Exercise objective => Every line below that holds the word "Task" counts once; please tally them and give only the total.

Record set =>
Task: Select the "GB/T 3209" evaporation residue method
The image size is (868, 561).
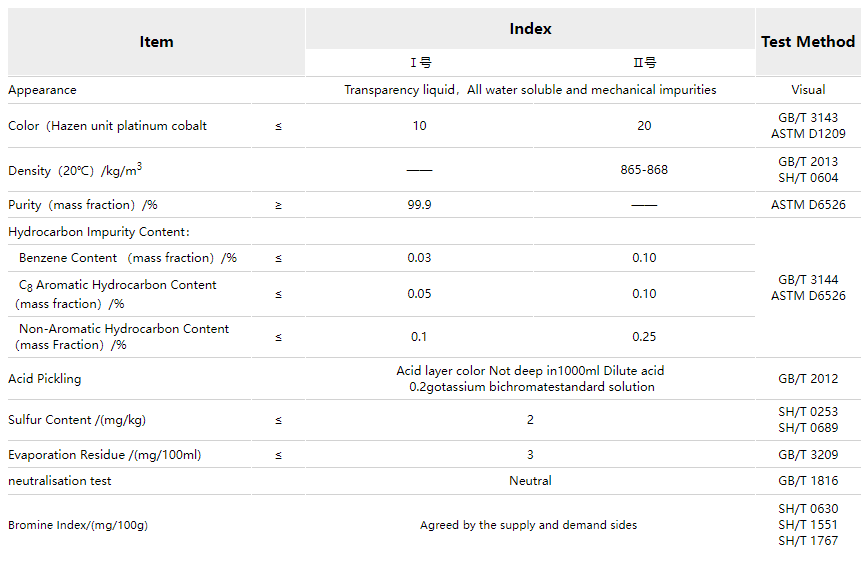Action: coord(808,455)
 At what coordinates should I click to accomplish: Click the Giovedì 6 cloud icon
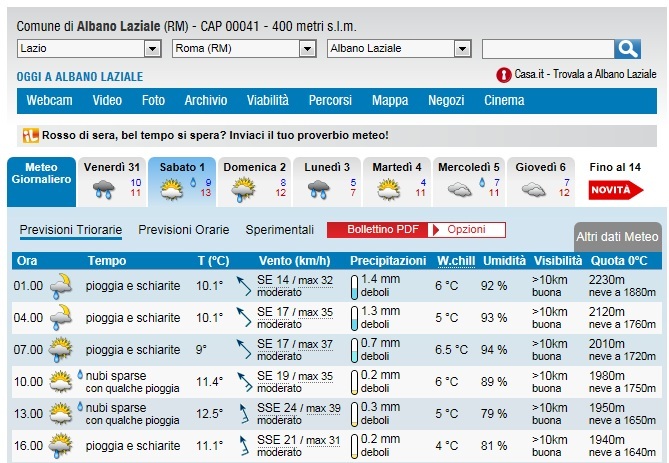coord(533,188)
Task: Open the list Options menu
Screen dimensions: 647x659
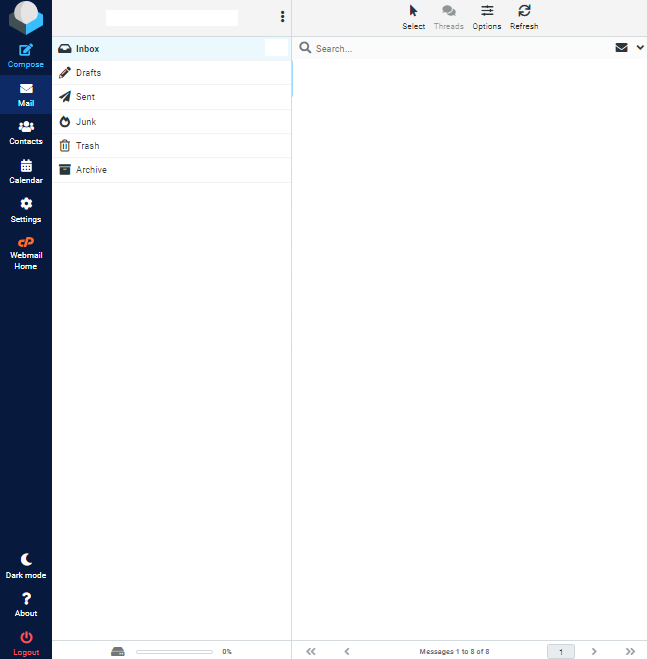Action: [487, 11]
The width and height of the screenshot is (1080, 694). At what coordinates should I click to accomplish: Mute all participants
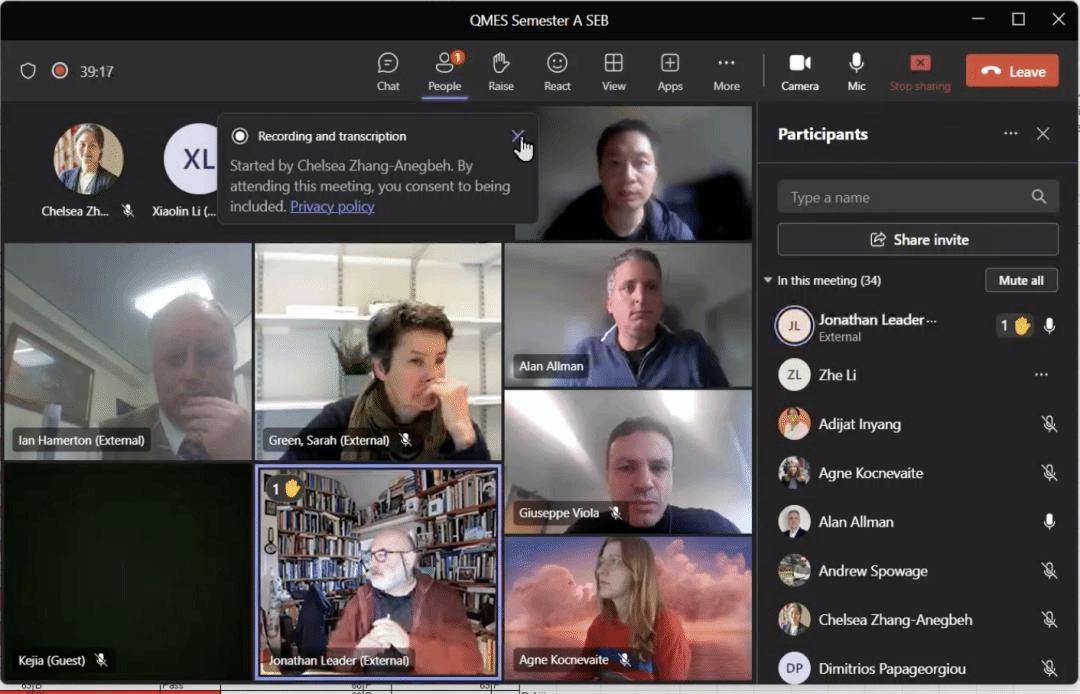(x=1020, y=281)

Exercise solution => 2